Building common purpose: engagement and communications in integrated care systems
Partnership working has been the hallmark of the health and care response to COVID-19. It has provided a strong foundation to reset the way the NHS, local government and voluntary sector work together and engage with the public, staff and partners to deliver a step change in health and care.
During this period, we have seen the importance of engagement and communications – one of the key enablers of partnership working. As with other areas of health and care, the pandemic has helped to remove divides between communicators working in different organisations. There is now an opportunity to build on this in 2021 with every area of the country set to be part of an integrated care system.
A group of communications leaders, led by the NHS Confederation, has examined local integrated care systems that have been successful in communicating and engaging across local communities, staff and the full range of partners that comprise their systems. This follows research we published earlier this year into the pandemic and how it has changed communications practice.
This report distils the learning and is intended for partnership board members, ICS and STP communications leaders and the full range of communications and engagement professionals across health and care.
It makes clear that engagement and communications play a crucial role in supporting integrated care systems, and the partners that make them up, to achieve stronger relationships, more open and transparent ways of working, greater trust, more engaged staff and, ultimately, better outcomes for the public.
Key points
- Strong engagement and communications can help to build effective partnerships and enable integrated care systems to achieve their aims of more joined up-care and improved population health.
- Building Common Purpose shines a light on those local systems that have achieved success in communicating and engaging across the partners that comprise the system, and with their local communities and the full range of health and care professionals. It identifies five success factors that are required for high-performing engagement and communications at system level.
- Systems that have achieved notable success in partnership working have embedded strong engagement and communications at the heart of decision-making and system transformation work. They recognise that it is a key enabler of change and in building common ambition.
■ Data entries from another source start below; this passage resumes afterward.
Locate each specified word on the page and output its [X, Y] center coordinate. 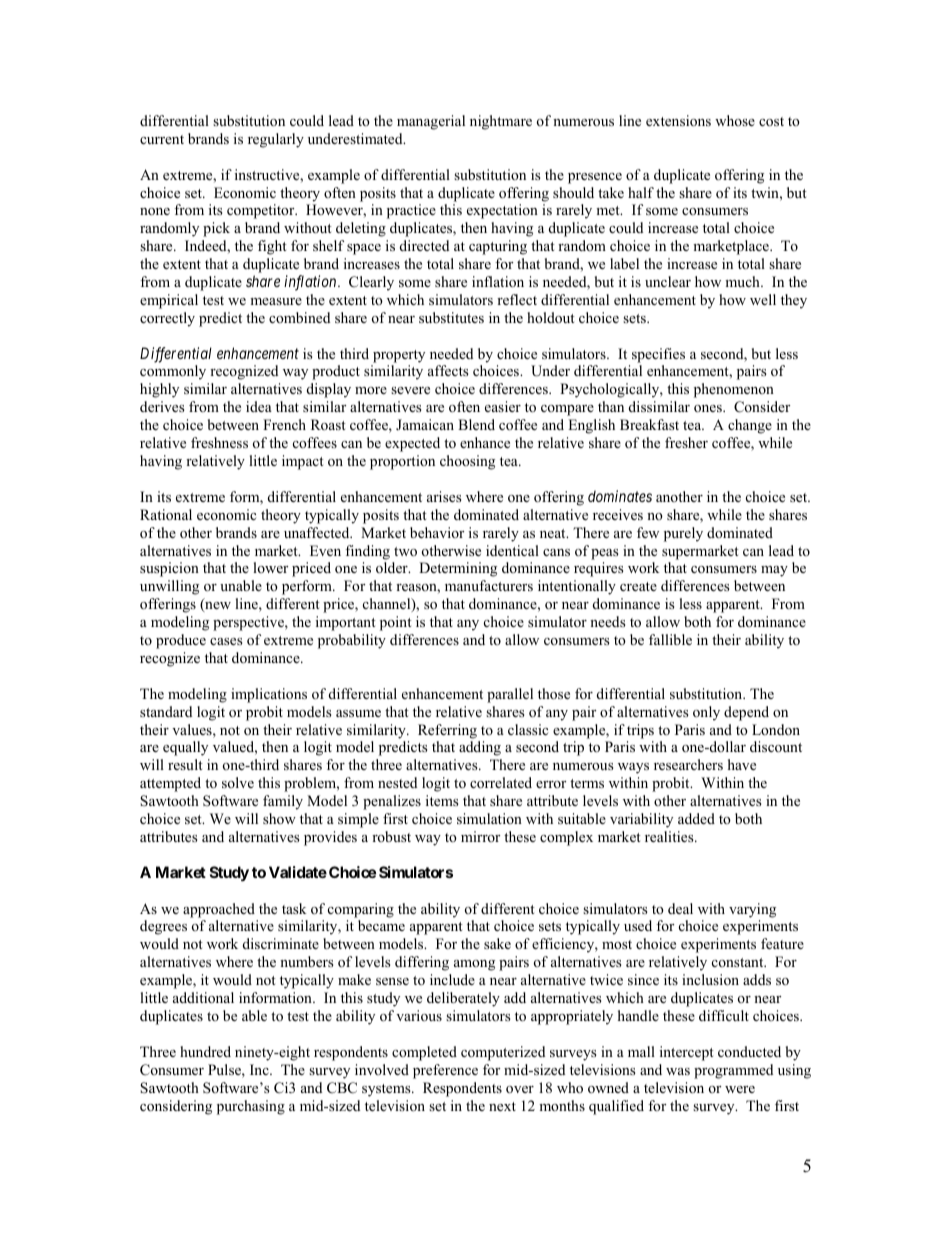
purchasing [251, 1107]
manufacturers [489, 585]
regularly [276, 140]
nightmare [501, 122]
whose [735, 120]
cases [226, 641]
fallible [670, 639]
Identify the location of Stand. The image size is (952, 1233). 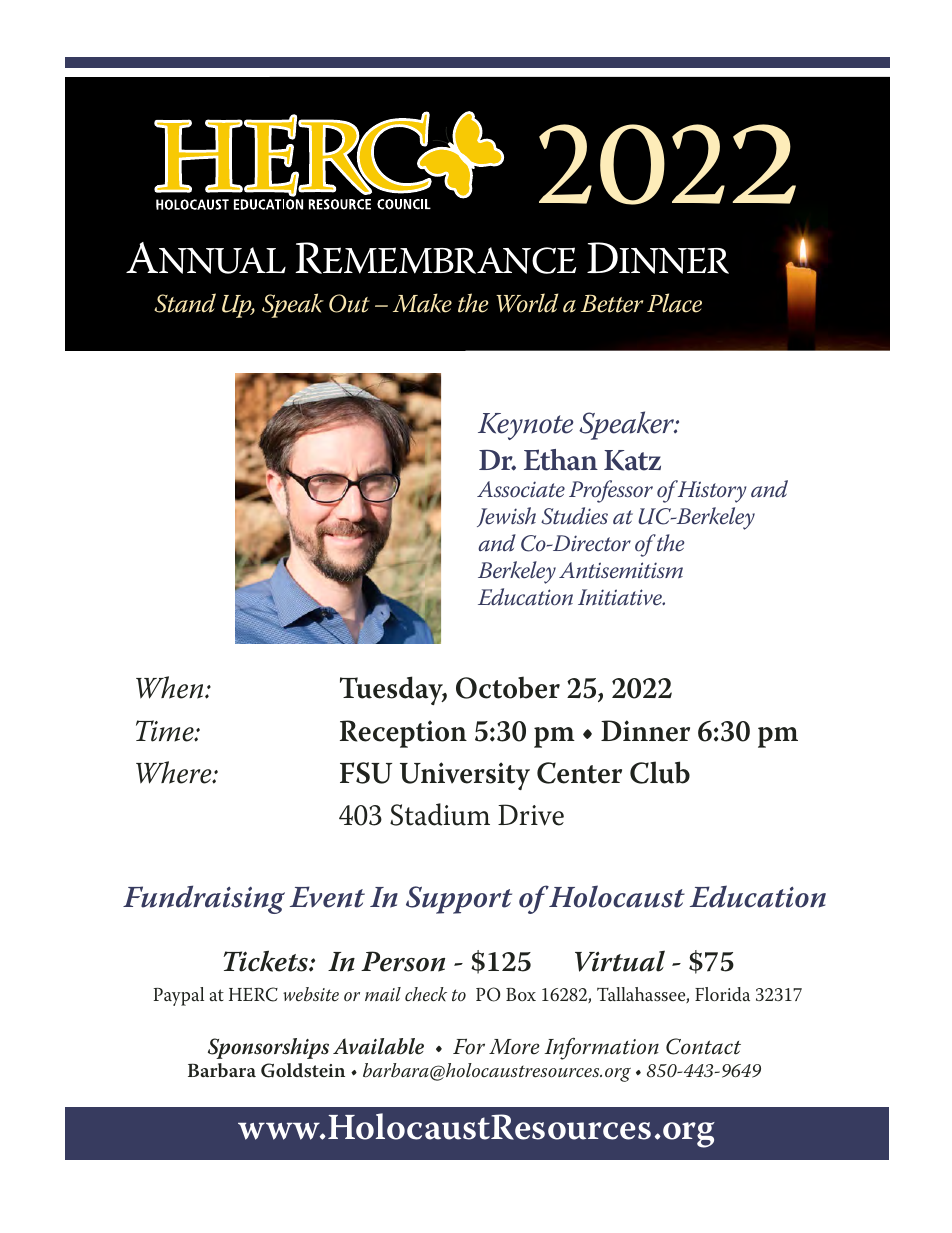
(185, 303).
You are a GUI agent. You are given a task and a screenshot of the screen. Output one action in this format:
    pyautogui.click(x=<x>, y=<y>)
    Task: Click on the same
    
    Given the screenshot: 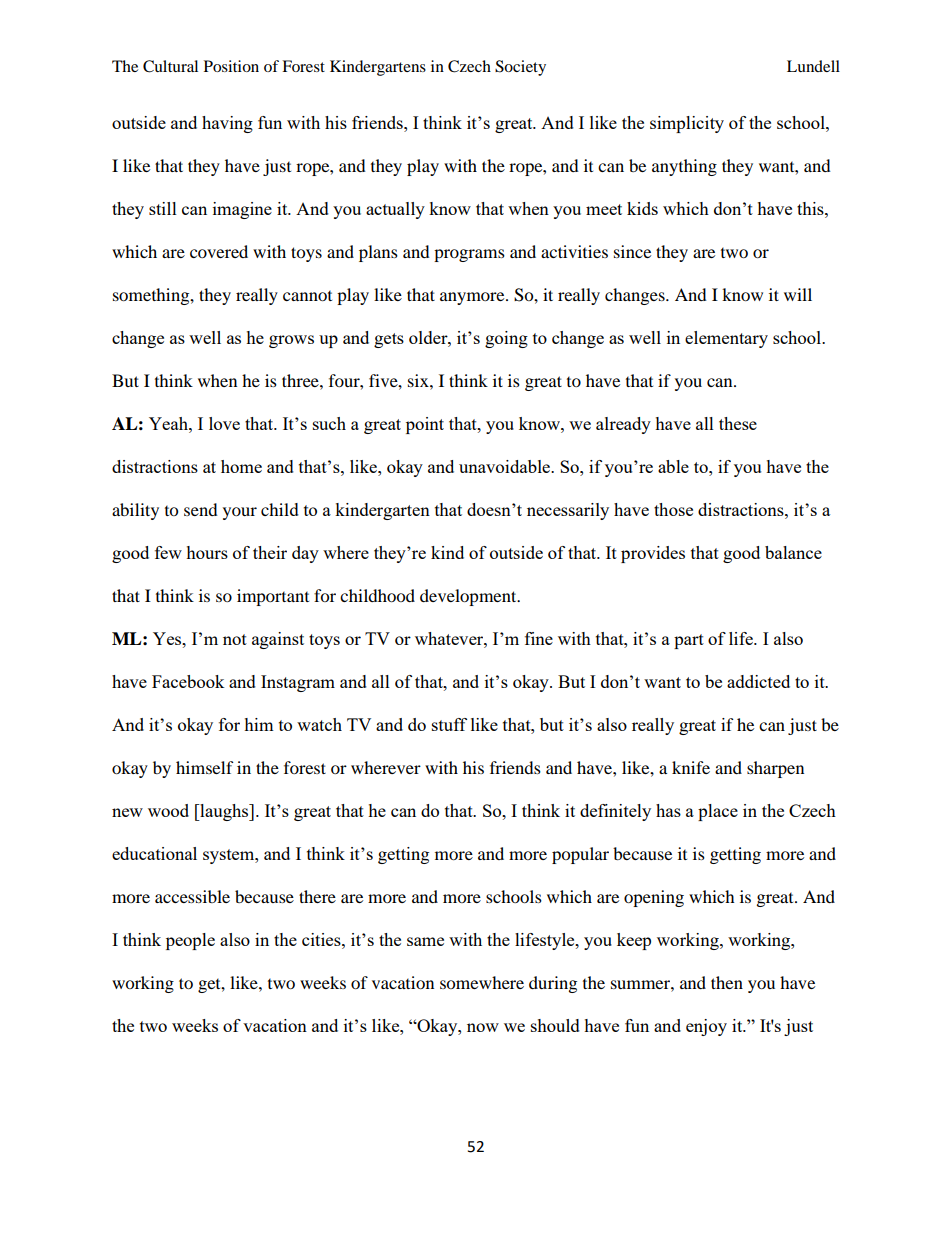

These systems also invest in building strong relationships and do so on a planned, systematic and continuous basis.
- A compelling narrative that all system partners buy into and which is well understood and supported by the public and staff is among the hallmarks of a thriving integrated care system.
- A broad and strategic engagement strategy is important to build confidence and trust.
- As integrated care systems have developed, different areas have established different approaches to how they structure, resource and network their engagement and communications functions across organisations.
- Effective pooling and coordination of engagement and communications resources and expertise across organisational boundaries is key and stands out as a critical enabler in systems furthest ahead in their integration journey.
The NHS Confederation will support engagement and communications leaders in integrated care systems and the partners that comprise them to take forward the findings from this report.